====== Provided records ======

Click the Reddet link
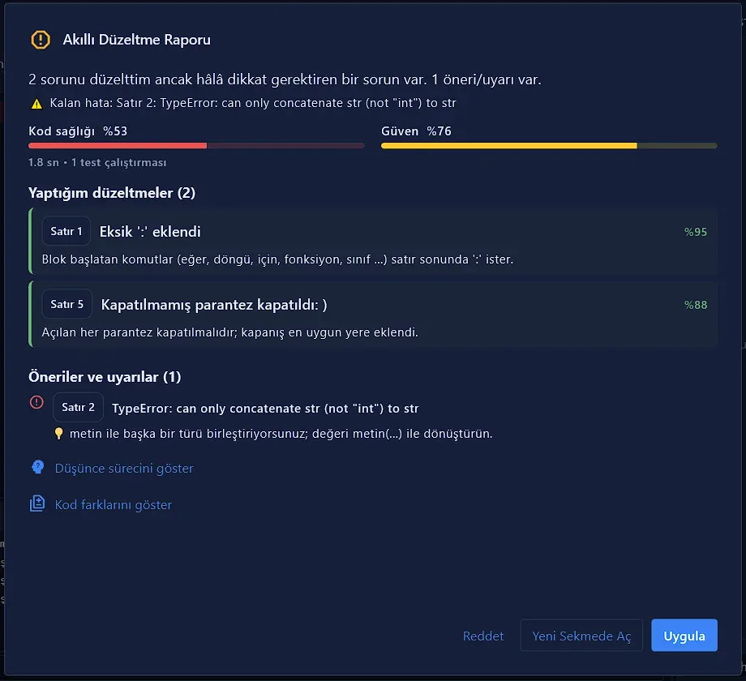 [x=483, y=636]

======
====== Provided records ======

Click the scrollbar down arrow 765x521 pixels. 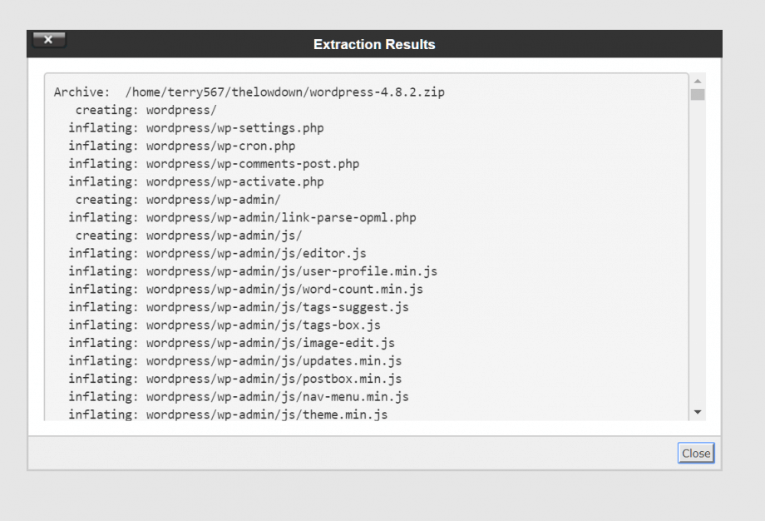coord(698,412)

======
====== Provided records ======

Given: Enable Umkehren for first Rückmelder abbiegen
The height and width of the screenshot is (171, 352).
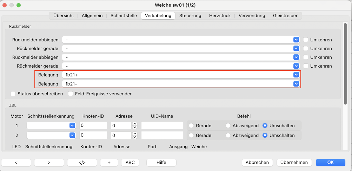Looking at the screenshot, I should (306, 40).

======

→ **Task instructions**: Change "width" to "breadth" in the records from the line with "Given: Enable Umkehren" to the line with "Looking at the", and write out only those lines, leaving out the pictures.

→ **Output for this task**:
Given: Enable Umkehren for first Rückmelder abbiegen
The height and breadth of the screenshot is (171, 352).
Looking at the screenshot, I should (306, 40).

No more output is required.